The IKEA store in Hyderabad is spread over 4 lakh square feet.
Hyderabad: It seemed all roads led to India's first IKEA store that opened in Hyderabad on Thursday. Outside was a huge traffic jam and inside people were lapping up a global shopping experience with a local touch. The Swedish home furnishing giant's debut is the direct outcome of less stringent foreign investment norms in India. Rajini Venugopal was the first customer to be let into the IKEA India store. "I got myself dropped here by my son at 7 am. I have shopped at IKEA in Singapore and I didn't want to miss this one, first day, first show,'' she said.
As customers walked in, most of them armed with a mobile in hand shooting the enormous new store, they were given a rousing welcome. However, the crow kept swelling outside.
"This is worse than getting into the line for a darshan of Lord Balaji at Tirumala on auspicious days," Vidya said, even as she battled the pushing crowds awaiting her turn to enter the store. To manage the crowd the store allowed a staggered entry today. Everyone was given bottled water, to help cope with the stuffy and hot conditions at the basement.

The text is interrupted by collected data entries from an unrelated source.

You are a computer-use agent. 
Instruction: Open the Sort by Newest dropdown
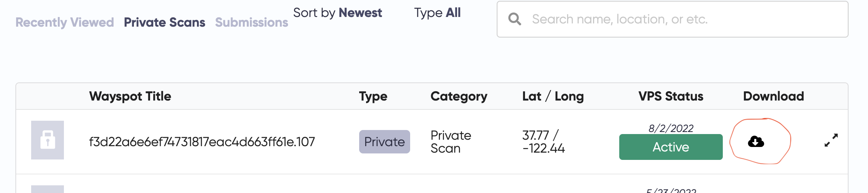tap(337, 13)
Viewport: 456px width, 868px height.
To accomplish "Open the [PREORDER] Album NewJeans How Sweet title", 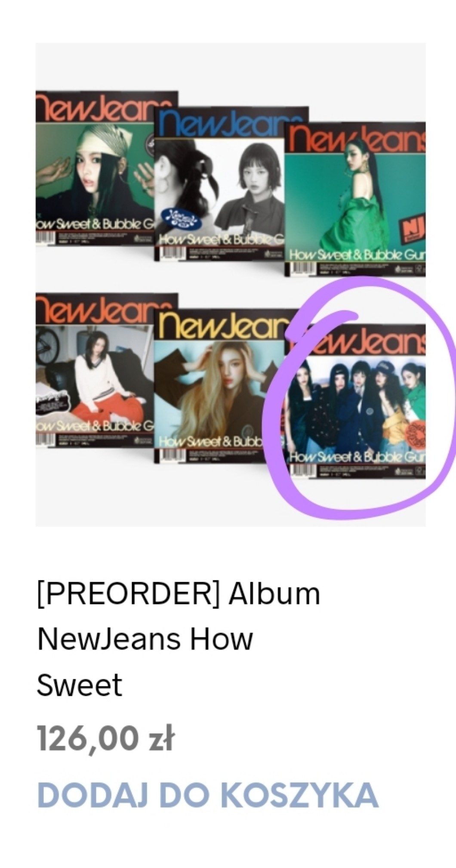I will 179,639.
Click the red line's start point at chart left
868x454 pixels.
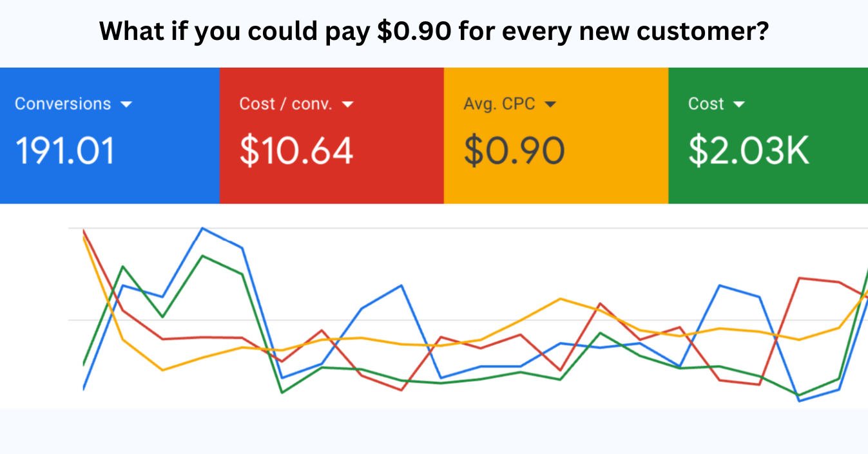[84, 231]
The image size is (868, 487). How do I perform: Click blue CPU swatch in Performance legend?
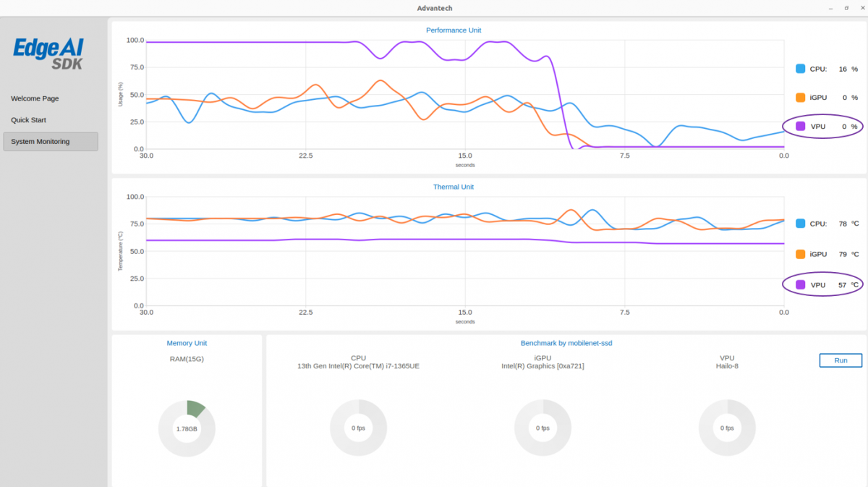tap(801, 69)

"Are you a great fan of IKEA or is this curiosity following all the hype about the brand," we ask one of the women waiting. "I am a great fan of IKEA alright but now I feel I have chosen the wrong day to come here. May be I should have waited a couple of weeks.''
The store is spread over 4 lakh square feet, an area of nearly eight football fields. Harini Ganti says the opening came as a godsend at a time when they are moving into a new office. "I am super excited. All these years I have been carrying stuff from abroad, now I can avoid all that extra luggage. Neighbours envy, owners pride totally applies here. People from Delhi and Mumbai will now visit Hyderabad more often since it is easier to come here than go abroad.''
The store is over two floors. One floor is called the showroom, where pre-designed rooms and items are on display. All you need to do is put down the item codes on pamphlets provided to you, along with a pencil and chart. You get to know the price and you see what it looks like. Once you opt for it and pay, it gets delivered home.
"It is convenient. You don't have to think too much. You just need to choose what you like and they promise to replicate it in your home. The prices look competitive and the stuff looks great. So I am thrilled to be here,'' says Priyanka, who is building a a new house along with her husband.
Another floor houses the market room and that has items that you can directly pick up and take home. These include cutlery, kitchen utensils, furnishing and knick-knacks. The store claims it is selling 7,500 products, at least 1,000 of them priced below Rs 200.
What IKEA is bringing to India is a foreign direct investment of 10,500 crore rupees. It has taken IKEA 12 years to open the first of the 25 stores it plans here.
Peter Betzel, CEO of IKEA India, says he is overjoyed with the response. "We have visited some 1,000 homes to understand how Indians live, what they eat, what they would like, so we can tailor-make our products to suit Indian taste and need.''
IKEA is already employing 950 people, 90 per cent of them locals and nearly 50 per cent are women. They also intend to dramatically increase sourcing of supplies locally.
"We already have 60 suppliers, 20 per cent of volumes already comes from India. Long term we will have 50 per cent sourced from India. So its a wonderful journey and a wonderful story to tell.''
Hyderabad will have the exclusive edge in India at least till August next year when IKEA will open in Mumbai, followed by Bengaluru and Gurgaon.
KT Rama Rao, Telangana's IT minister, says he experienced IKEA more than two decades ago when his home, as a young man living abroad, was full of IKEA products.
"It is a global brand that has done a lot of customisation and localisation. They have started sourcing locally, working with local carpenters, artists, women worked with govt and delighted with how it has shaped up. As IKEA expands in India, I do believe, Indianisation, not just localistaion, is a cue to succeed in India and knowing IKEA, they will start picking up those cues from the environment. They are fairly inexpensive. Indian urban middle class will lap it up like never before.''
The store recommends that you download an app on your phone, to navigate through the products and make shopping in the store more easy. There is free WiFi connectivity but it didn't really help speed up perhaps as the numbers at the store were big.
There is no seating available in the store while you shop unless you simply relax on the furniture and furnishings on display. So it can tire you out even though the variety of products just keeps you going from counter to counter.
So you will be thrilled to finally take a break at the cafeteria, that's a 1000-seater and one of India's biggest. This is also part of the IKEA experience and the items are reasonably priced with a coffee at Rs 35 and a plate of biryani at Rs 95. But you won't get pork and beef meat balls here in keeping with Indian cultural sensitivities. Instead there will be biryani, chicken and vegetarian options to suit local tastes.